Required action - Transcribe, word for word, the portion of the news report on the strikes in Syria below that begins with the words containing "A fact-finding mission" and ends with "had used them.".

Syria said its air defences were “confronting the U.S.-French-British aggression,” according to the state-run SANA news agency. Syria’s Observatory for Human Rights, a group monitoring the conflict, reported that the strikes targeted several military bases, Republican Guards locations and the Scientific Studies Research Centre.
One of the strikes targeted a research facility in the greater Damascus area that the Pentagon said was used to research and produce chemical weapons. The other two strikes targeted a chemical weapons storage facility and a combined storage facility and command centre, both located near the Syrian city of Homs, said Gen. Joseph Dunford, U.S. joint chiefs of staff.
“We did not do any co-ordination with the Russians on the strikes, nor did we pre-notify them,” Dunford said. “We have gone to great lengths to avoid civilian and foreign casualties,” said Defence Secretary James Mattis.
Casualties from Saturday’s attack weren’t yet known. Syrian government troops had evacuated airports and primary military air bases in governmentheld areas in anticipation of a U.S. air attack, and reportedly moved some Syrian warplanes to Russian-controlled airfields for protection.
A fact-finding mission from the Organization for the Prohibition of Chemical Weapons was to begin investigating the incident on Saturday in Douma, which had been held by rebels before the suspected attack. The mission’s job was only to determine whether chemical weapons had been used, not who had used them.
Medical and rescue groups have reported that the Syrian military dropped bombs that released chemical substances during an offensive to take the town. A New York Times review of videos of the attack’s aftermath, and interviews with residents and medical workers, suggested that Syrian government helicopters dropped canisters giving off some sort of chemical compound that suffocated at least 43 people.

Data block -
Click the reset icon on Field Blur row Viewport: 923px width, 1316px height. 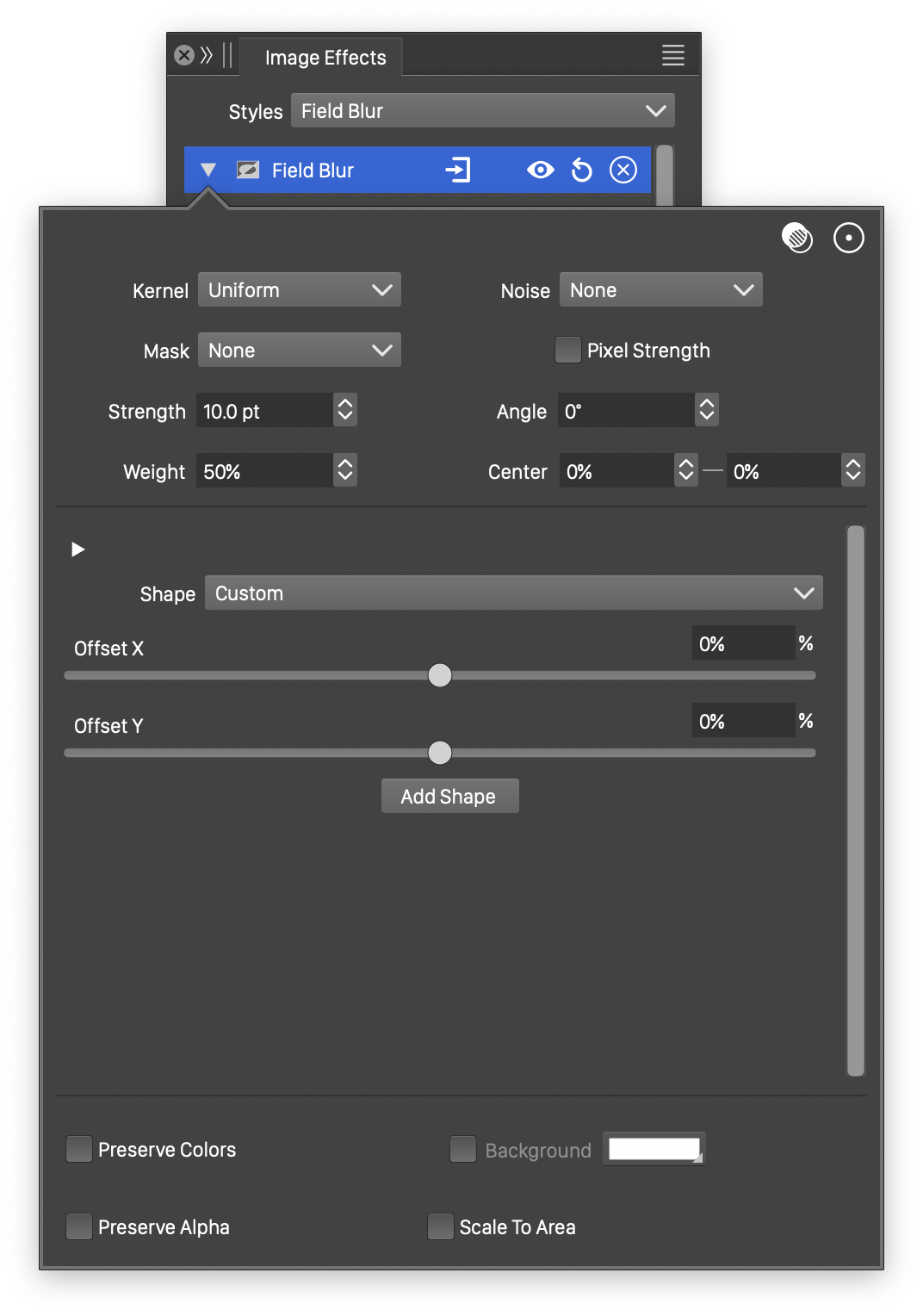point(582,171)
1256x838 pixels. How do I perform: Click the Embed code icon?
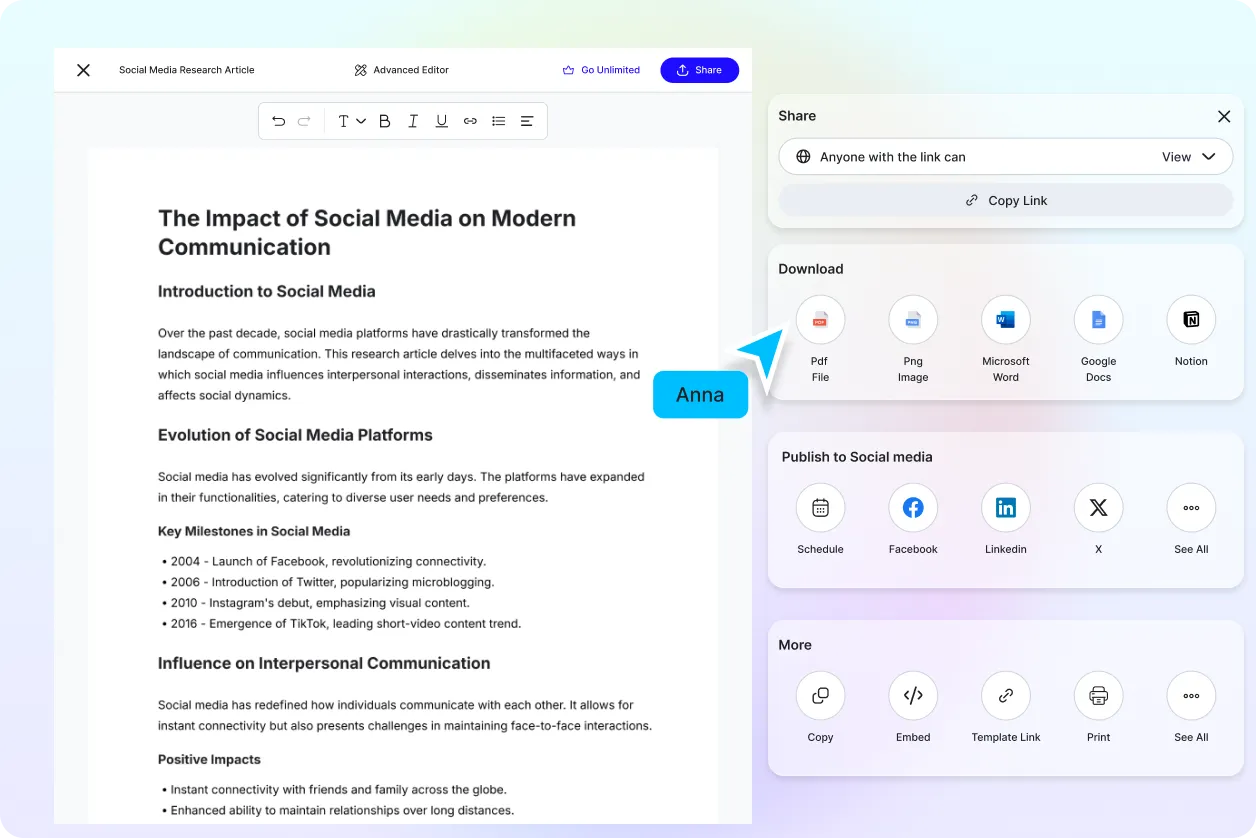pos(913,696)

Task output -
A fact-finding mission from the Organization for the Prohibition of Chemical Weapons was to begin investigating the incident on Saturday in Douma, which had been held by rebels before the suspected attack. The mission’s job was only to determine whether chemical weapons had been used, not who had used them.